WESTPAC EXPRESS in Belfast Lough approaching Belfast for the first time, where she is to be converted and refurbished for use as a civilian ferry. Copyright © Steven Tarbox
WESTPAC EXPRESS in Belfast Lough approaching Belfast for the first time, where she is to be converted and refurbished for use as a civilian ferry.
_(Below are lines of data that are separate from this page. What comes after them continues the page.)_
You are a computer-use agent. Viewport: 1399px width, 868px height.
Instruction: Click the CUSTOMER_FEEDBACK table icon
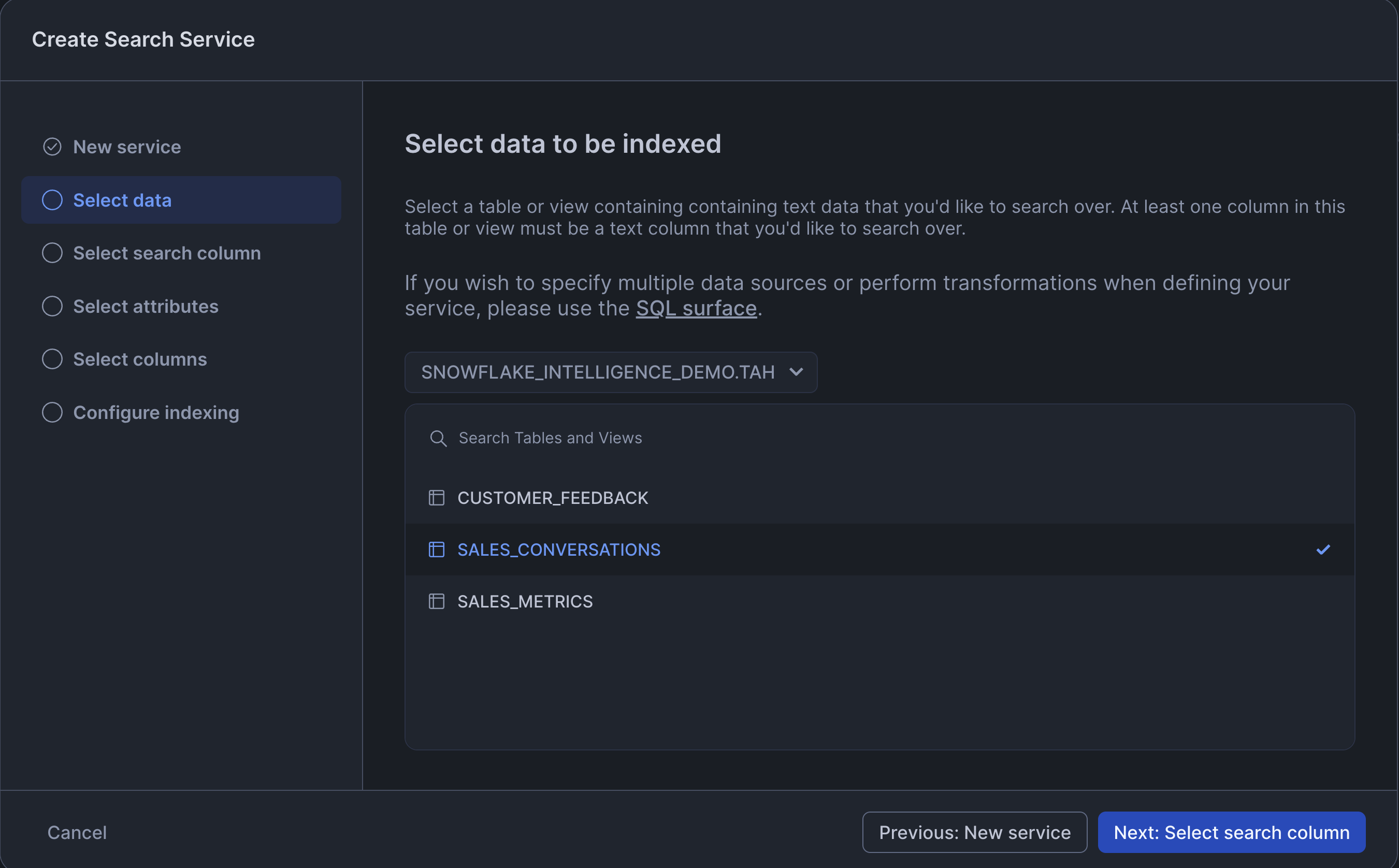pyautogui.click(x=436, y=498)
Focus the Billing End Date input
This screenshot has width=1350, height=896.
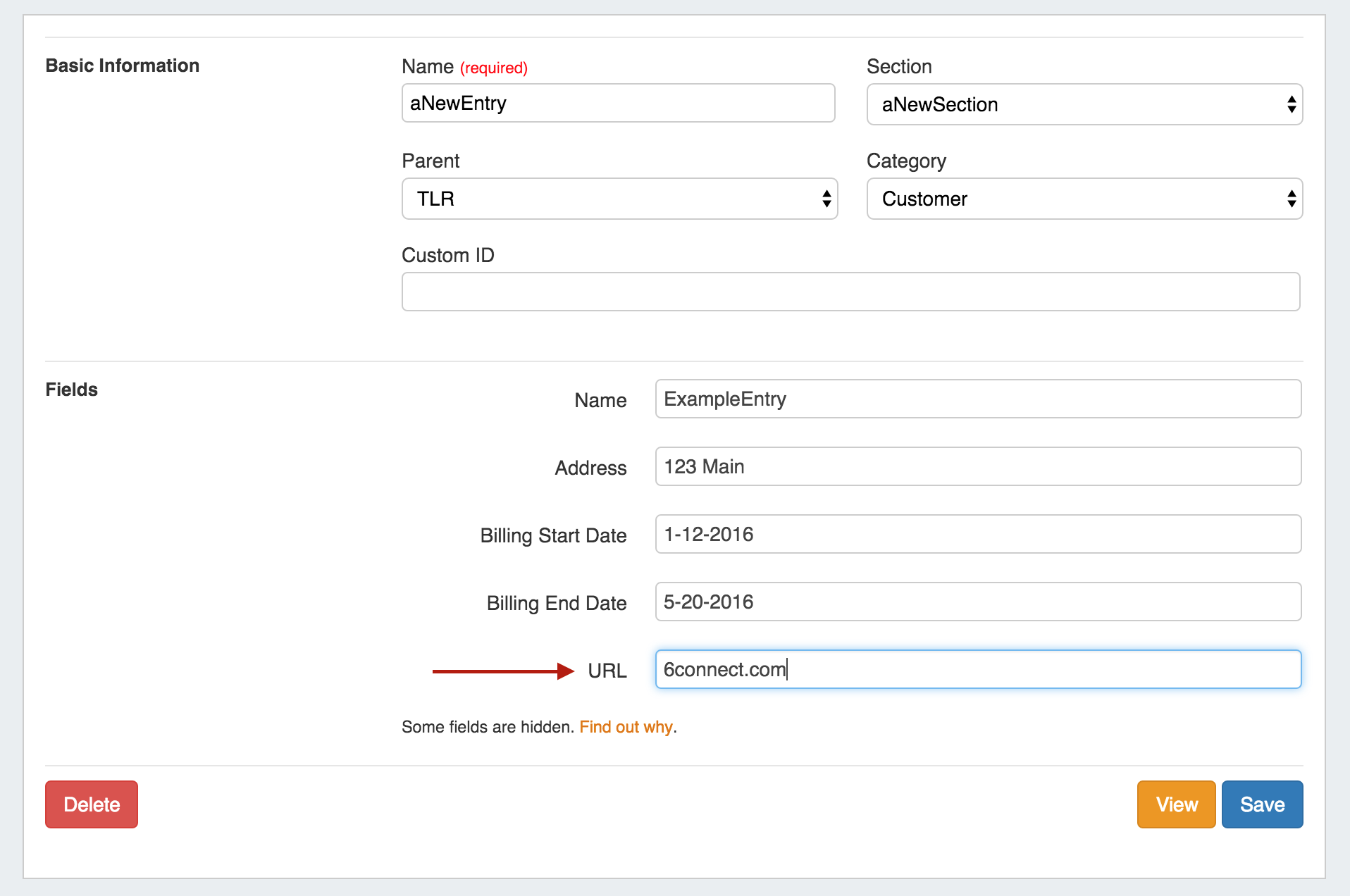pyautogui.click(x=977, y=602)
Copyright © Steven Tarbox

The WESTPAC EXPRESS arrived in Europe from her former base in Naha (Okinawa) via Singapore, India, Oman, the Suez Canal, Malta and Algeciras where she sheltered for a while before making her way to Bilbao.  She left Bilbao (where she was also sheltering from weather) on the 12th January 2018 before crossing the Bay of Biscay, bound for Brest in France.  She called at Holyhead on the morning of 14th January following an overnight voyage from the French port, and arrived in Belfast that afternoon.

WESTPAC EXPRESS arrives in Belfast for conversion into a civilian ferry at Harland & Wolff on 14/01/18. Copyright © Scott Mackey.
WESTPAC EXPRESS arrives in Belfast for conversion into a civilian ferry at Harland & Wolff on 14/01/18. Copyright © Scott Mackey.

Irish Ferries service

On the 30th of January 2018, Irish Ferries announced that WESTPAC EXPRESS was to replace JONATHAN SWIFT, which would be sold to Spanish operator Balearia.  JONATHAN SWIFT is a smaller 86.6m long passenger and vehicle carrying catamaran also built to the Austal AutoExpress design, and has been in service on the Dublin – Holyhead route since her delivery from Austal to Irish Ferries in 1999.  It is not yet known what name WESTPAC EXPRESS will be given, or whether she will be fitted out any differently to the vessel she replaces.  JONATHAN SWIFT herself was dry-docked at Cammell-Laird Birkenhead at the end of January 2018, which is likely to be her last as an Irish Ferries vessel.  She shared the dry-dock with fleet-mate OSCAR WILDE.

On the 3rd of February WESTPAC EXPRESS moved to the Cypriot flag from the US flag, having passed the relevant surveys while alongside the Ship Repair Quay (SRQ) in Belfast.

 

Technical Data (prior to civilian use)

WESTPAC EXPRESS
IMO number9243227
Built2001

Austal Ships, Australia

Yard number130
ClassDNV GL 100 A5 HSC-Passenger B Ro-Ro Type OC3
OperatorSeaward Services (on behalf of the US Military)
Length Overall
(between perpendiculars)
101 metres
86.2m
Breadth26.64 metres
Draught4.29 metres
Gross tonnage (as built)8403
Machinery
  • 4 x Caterpillar 3618 V18 marine-diesel main engines, each producing 7,200 kW @ 1,050 rpm
  • 4 x Reintjes VLJ 6831 gearboxes
  • 4 x Rolls Royce KaMeWa 125 SII water jets
Service speed (with ride control)35 knots
Fuel consumption5.3t/h at 90% MCR
Passengers (as built)970 (seating for 900)
Vehicle capacity (as built)
  • A total 251 cars housed on main vehicle deck and hoistable mezzanine deck occupying the full length of both wings of the main vehicle deck
  • 16 articulated lorries (max) housed on the main vehicle deck only, with up to 96 cars also carried.
  • 152 hummers occupying the entire vehicle carrying space of 20,698 square feet.
    (4.7 – 5.1m clear height on central main deck, 2.7m at the sides, and 2.0m clear height on mezzanine.)
Vehicle accessBow and stern loading ramps.